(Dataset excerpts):

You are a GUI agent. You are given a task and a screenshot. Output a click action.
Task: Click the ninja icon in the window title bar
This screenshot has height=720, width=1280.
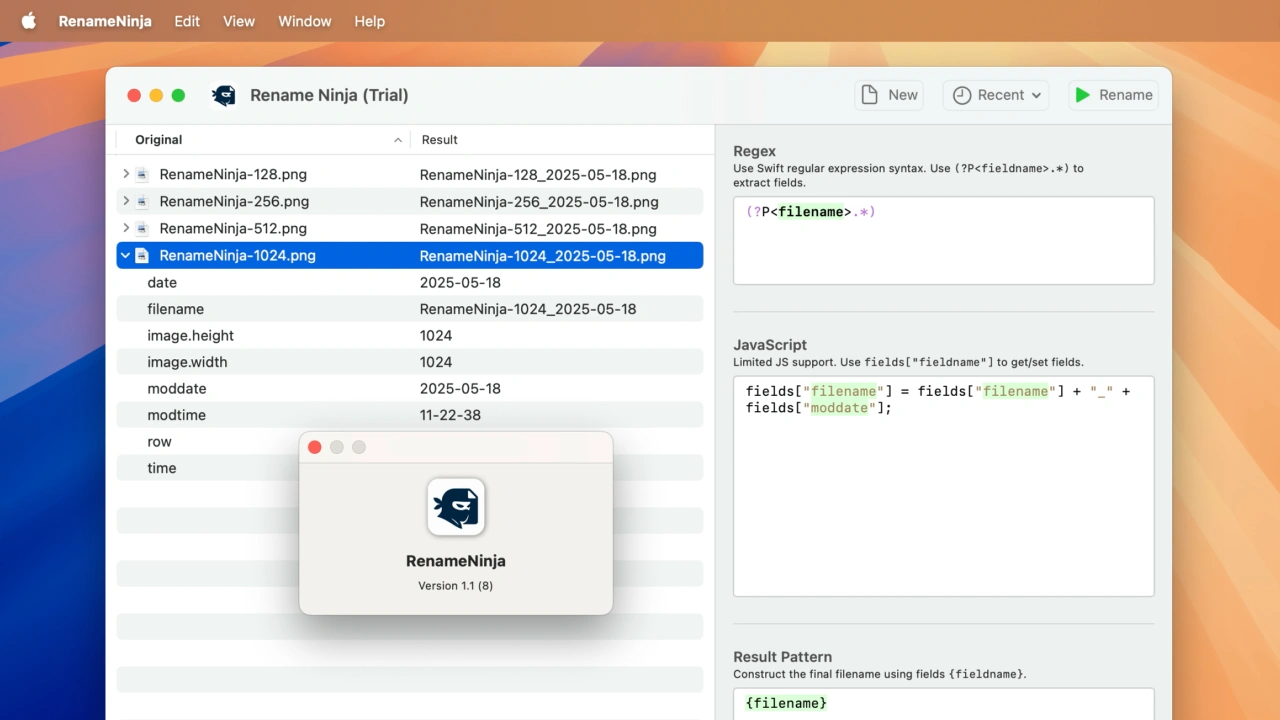click(x=224, y=95)
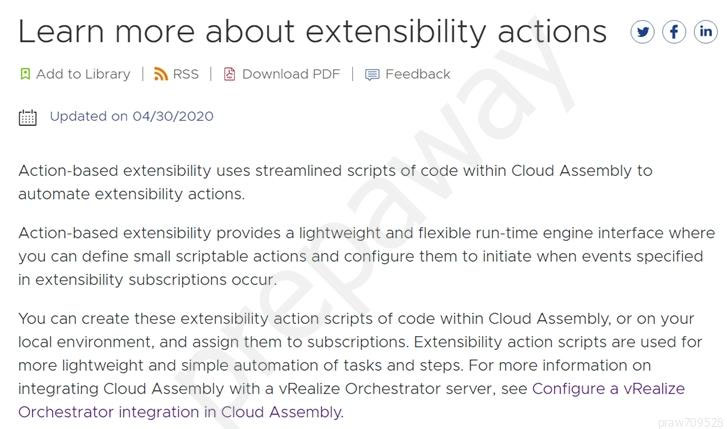This screenshot has height=429, width=727.
Task: Click the Updated on 04/30/2020 text
Action: pyautogui.click(x=132, y=116)
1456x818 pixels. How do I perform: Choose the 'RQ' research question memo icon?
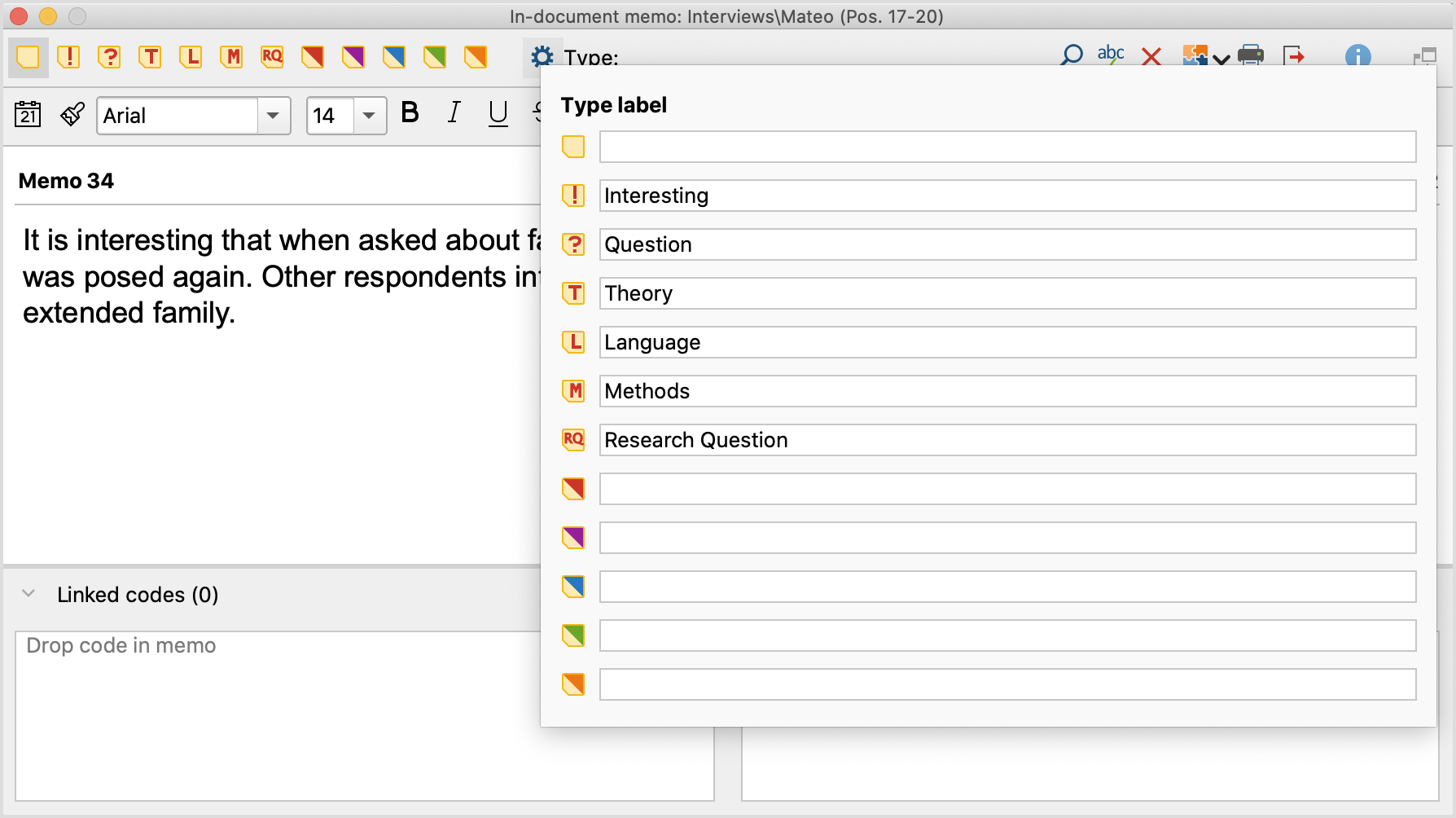pyautogui.click(x=272, y=57)
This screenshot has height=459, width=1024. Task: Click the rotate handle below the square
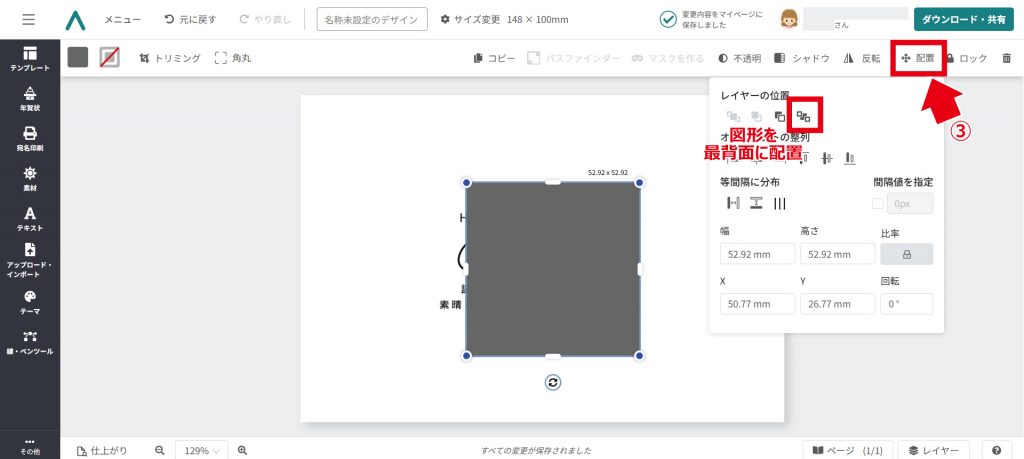553,382
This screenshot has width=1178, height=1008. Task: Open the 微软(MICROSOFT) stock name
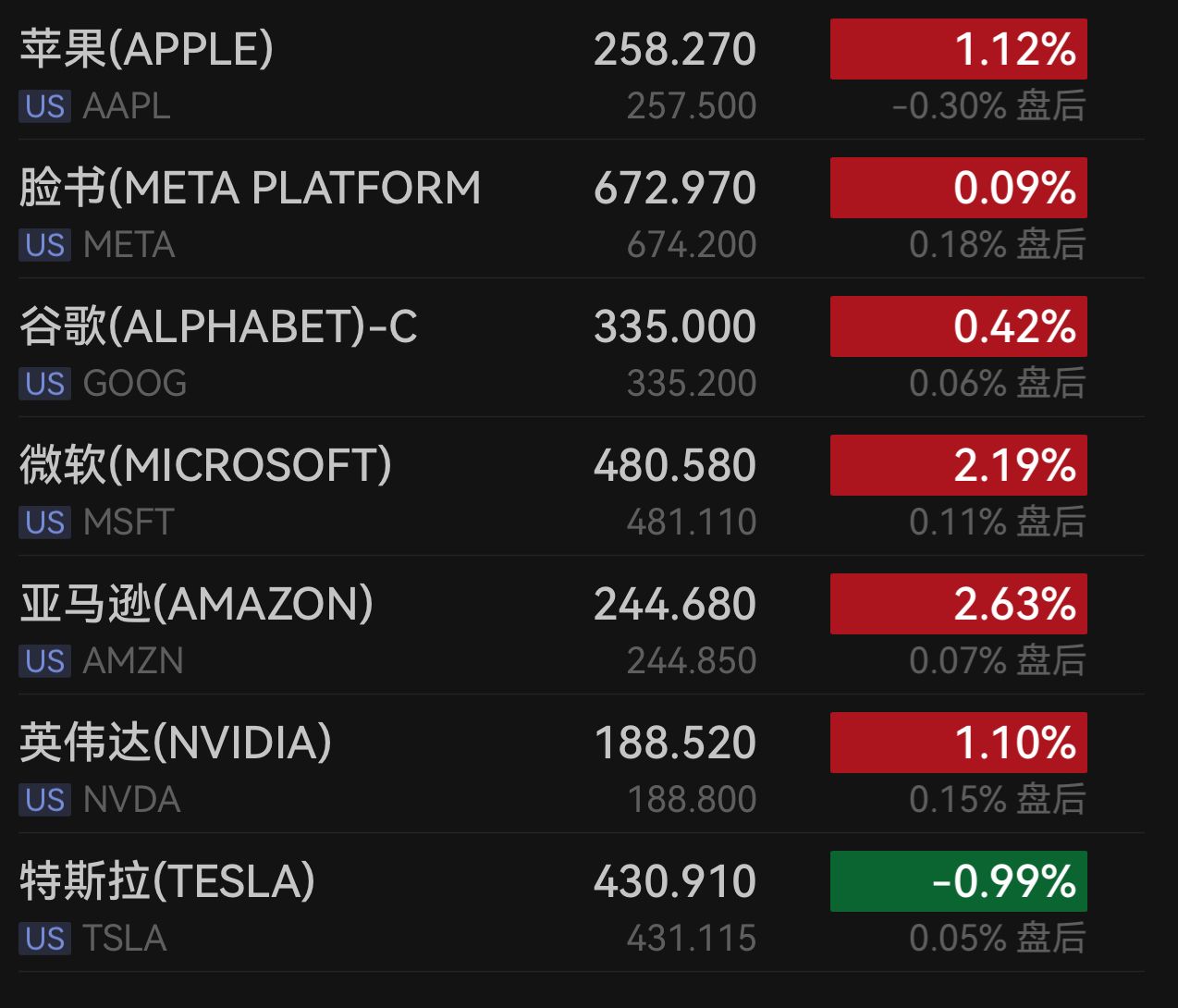(205, 465)
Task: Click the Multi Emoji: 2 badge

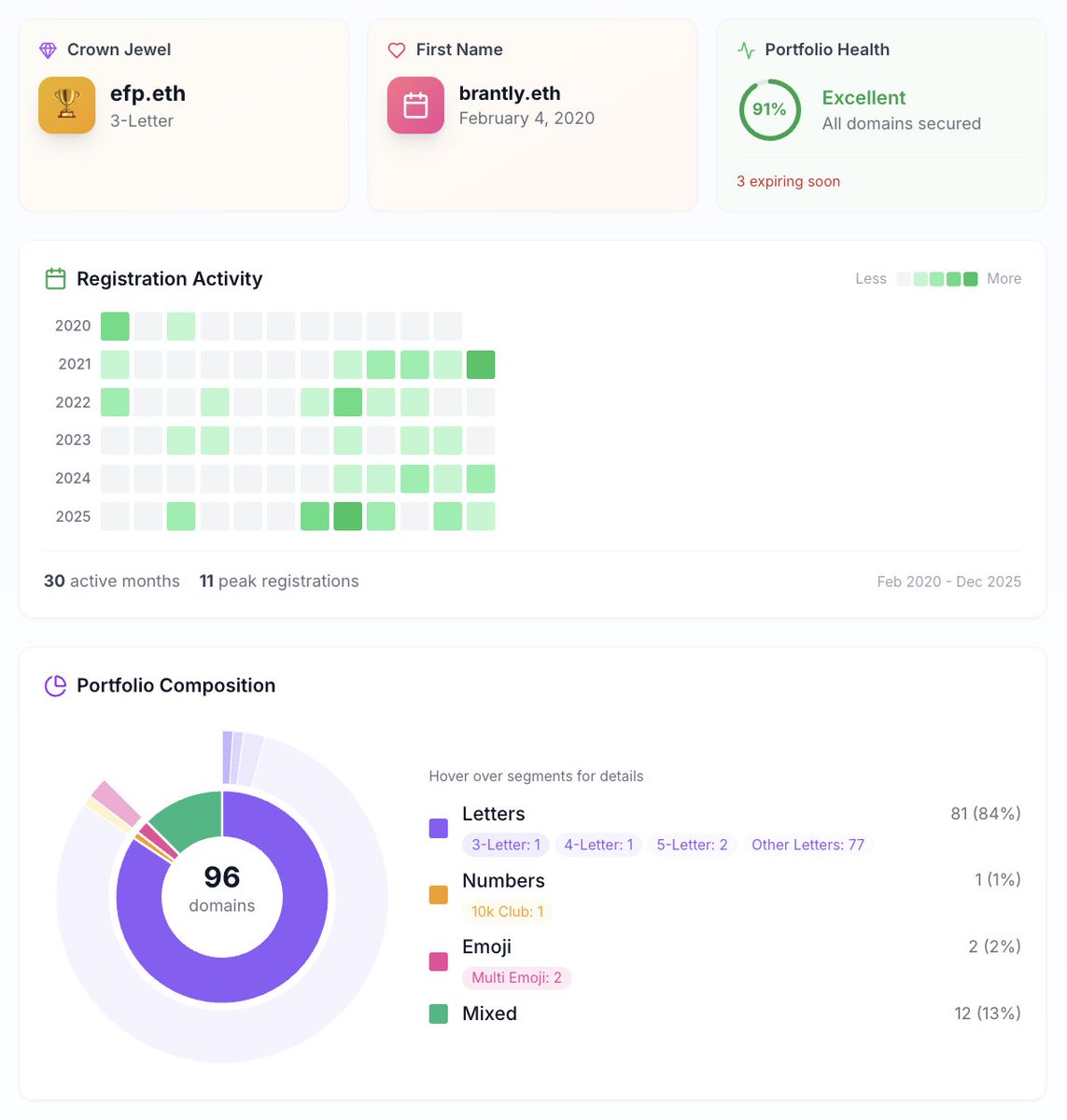Action: pos(516,977)
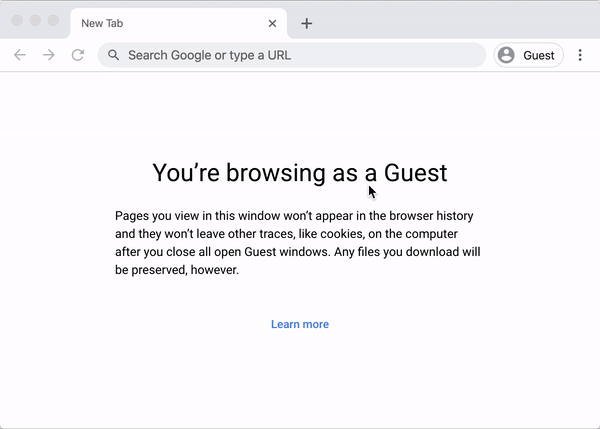This screenshot has height=429, width=600.
Task: Follow the Learn more link
Action: (300, 324)
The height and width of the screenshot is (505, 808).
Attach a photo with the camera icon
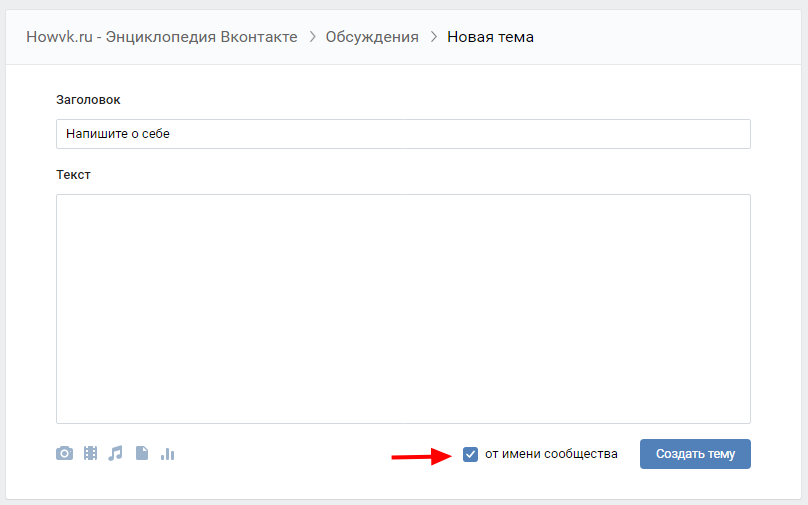[x=64, y=454]
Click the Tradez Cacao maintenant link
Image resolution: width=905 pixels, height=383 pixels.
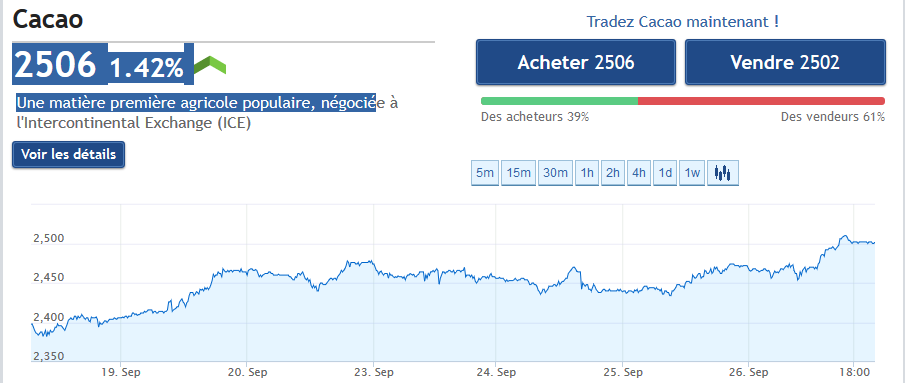(x=683, y=22)
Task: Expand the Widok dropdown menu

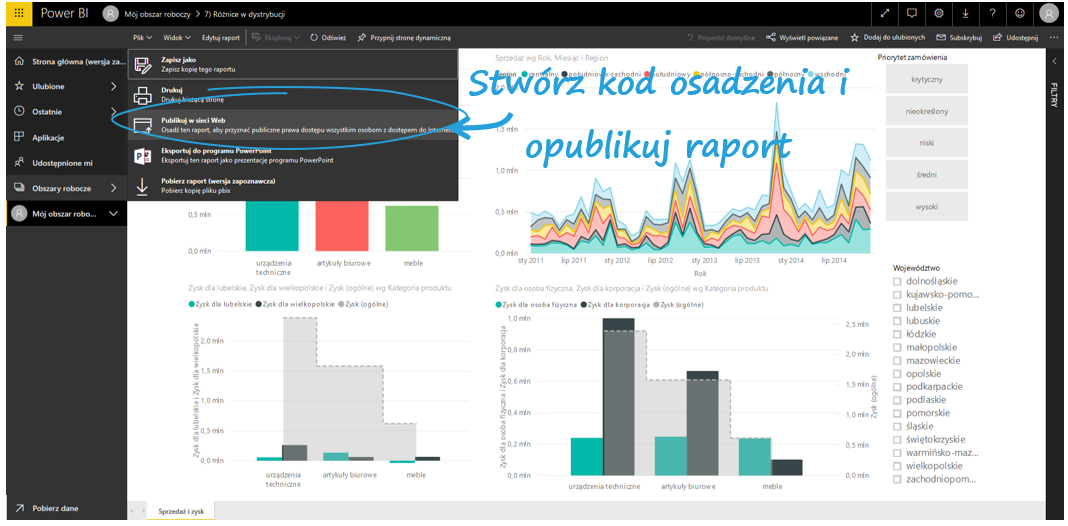Action: click(x=178, y=37)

(Your objective):
Each record above must be retyped exactly, minus its pictures.

(Written solution):
You are a GUI agent. You are given a task and a screenshot. Output a click action.
Task: Click the ninja icon in the window title bar
This screenshot has height=720, width=1280.
click(x=224, y=95)
This screenshot has height=429, width=727.
Task: Click the Updated on 04/30/2020 text
Action: pyautogui.click(x=132, y=116)
1456x818 pixels. How do I perform: Choose the 'RQ' research question memo icon?
pyautogui.click(x=272, y=57)
This screenshot has height=459, width=1024. Task: Click the rotate handle below the square
553,382
This screenshot has width=1178, height=1008. Task: Open the 微软(MICROSOFT) stock name
(205, 465)
Task: Click the Multi Emoji: 2 badge

Action: pos(516,977)
This screenshot has height=429, width=600.
Task: Follow the Learn more link
Action: (300, 324)
The height and width of the screenshot is (505, 808).
Attach a photo with the camera icon
[x=64, y=454]
Click the Tradez Cacao maintenant link
Image resolution: width=905 pixels, height=383 pixels.
(x=683, y=22)
Task: Expand the Widok dropdown menu

Action: click(x=178, y=37)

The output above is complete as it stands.